> Задание:
Выпишите всех реальных людей, которые названы в отрывке о стихах Цветкова. Героев мифов не включайте.

Стараясь, пусть поначалу неосознанно, следовать за Пастернаком, Цветков остается все равно собой, опасность стать подражателем ему не грозит. Собственное видение все равно уведет его от истока… Но зато поэт знает свои корни, а это не всегда бывает!

Сплетаются стебли, взращенные порознь,

Срастаются души в едином труде,

Я родом из Марбурга — поздняя поросль,

Нас двое оттуда в наёмной орде.

Так пишет Цветков в "Генеалогической балладе", обращаясь к Юнне Мориц. Ну, скажем, не двое — куда больше, да и далеко не все, кто не был учеником Пастернака так уж сразу и "наемная орда". Заявление это и легковесно, и безответственно. Но в конце концов сделано оно было молодым поэтом.

Вот начало одного стихотворения Цветкова, по которому сразу видно, что именно "из Марбурга", а что и вовсе с другого конца света.

Вокзал. Дождевая дремота.

Проход поездами зажат.

На тонких крючках перемета

Озябшие души дрожат.

Им счет и порядок потерян,

Желанья сковал светофор,

И новые рвутся, потея,

На мокрое тело платформ.

Если "мокрое тело платформ" и вся подчеркнутая статичность картины (даром что "рвутся"!) явно идут от Пастернака, то обнаженность эмоции («озябшие души дрожат»), такая распахнутость Цветкова вовсе не пастернаковской природы.

Нередкие у Цветкова античные реминисценции приводят к одному результату — столкновение древности и сегодняшнего мига высекает искры иронии.

Серый коршун планировал к лесу,

Моросило хлебам не во зло.

Не везло в этот раз Ахиллесу,

Совершенно ему не везло.

И копье, как помешанный дятел,

Избегало искомых пустот,

То ли силу былую утратил?

То ли Гектор попался не тот?

А кто такой современный Гектор — а если он и есть олицетворение нынешнего безвременья, с которым никактим копьем не сладить…

И вот ироническая злая поэма, использующая кусочек сюжета из Одиссеи. Времена смешались, и какой-то стукач составляет протокол розыска во дворце Одиссея на Итаке. В протоколе сказано, что «означенное лицо идентично с упомянутым Одиссеем." Зачем это он без визы шлялся по десяткам заграниц? А? Кстати, этот протокол — единственная реалия нашего времени в полностью античном сюжете. Не реалиями, а стилем, языком не дает Цветков забыть о нашем времени:

Телемак ищет лук Одиссея в зале, где валяются трупы женихов:

Но, праведные боги, где же лук? Где инструмент для беспощадных рук, серп Немезиды, сжавший ниву, где поставщик аидова двора?

Слона не сыщешь, чертова дыра, — ворочалось в мозгу у Телемака.

> Отобранный материал:
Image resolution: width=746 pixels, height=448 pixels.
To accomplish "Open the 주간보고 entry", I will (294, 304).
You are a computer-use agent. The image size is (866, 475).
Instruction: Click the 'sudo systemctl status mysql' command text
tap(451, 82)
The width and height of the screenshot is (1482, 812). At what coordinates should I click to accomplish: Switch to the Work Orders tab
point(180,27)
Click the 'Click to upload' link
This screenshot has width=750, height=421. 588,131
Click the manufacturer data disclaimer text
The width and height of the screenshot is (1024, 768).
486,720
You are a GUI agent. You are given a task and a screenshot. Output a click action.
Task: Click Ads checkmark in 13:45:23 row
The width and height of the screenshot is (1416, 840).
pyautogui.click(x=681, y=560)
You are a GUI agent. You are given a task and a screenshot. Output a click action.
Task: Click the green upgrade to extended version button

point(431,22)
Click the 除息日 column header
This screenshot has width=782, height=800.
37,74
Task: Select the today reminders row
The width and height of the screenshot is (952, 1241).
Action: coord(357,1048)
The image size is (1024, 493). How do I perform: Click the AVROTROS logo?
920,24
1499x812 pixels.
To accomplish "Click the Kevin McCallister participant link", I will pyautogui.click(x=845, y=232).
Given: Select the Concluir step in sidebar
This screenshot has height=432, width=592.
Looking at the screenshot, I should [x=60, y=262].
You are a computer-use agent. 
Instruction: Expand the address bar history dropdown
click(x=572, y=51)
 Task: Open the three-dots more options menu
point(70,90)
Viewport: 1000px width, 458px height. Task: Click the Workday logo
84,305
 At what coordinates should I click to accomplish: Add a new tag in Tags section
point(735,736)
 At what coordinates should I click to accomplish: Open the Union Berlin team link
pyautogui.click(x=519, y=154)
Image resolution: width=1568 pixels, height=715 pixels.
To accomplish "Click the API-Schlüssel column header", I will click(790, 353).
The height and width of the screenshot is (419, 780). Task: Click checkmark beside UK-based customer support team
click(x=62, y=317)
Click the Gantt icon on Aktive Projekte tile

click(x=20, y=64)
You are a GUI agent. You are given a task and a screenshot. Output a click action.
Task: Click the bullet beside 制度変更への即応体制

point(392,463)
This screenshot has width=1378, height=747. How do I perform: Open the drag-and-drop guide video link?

> Ответ:
Цветков, Пастернак, Юнна Мориц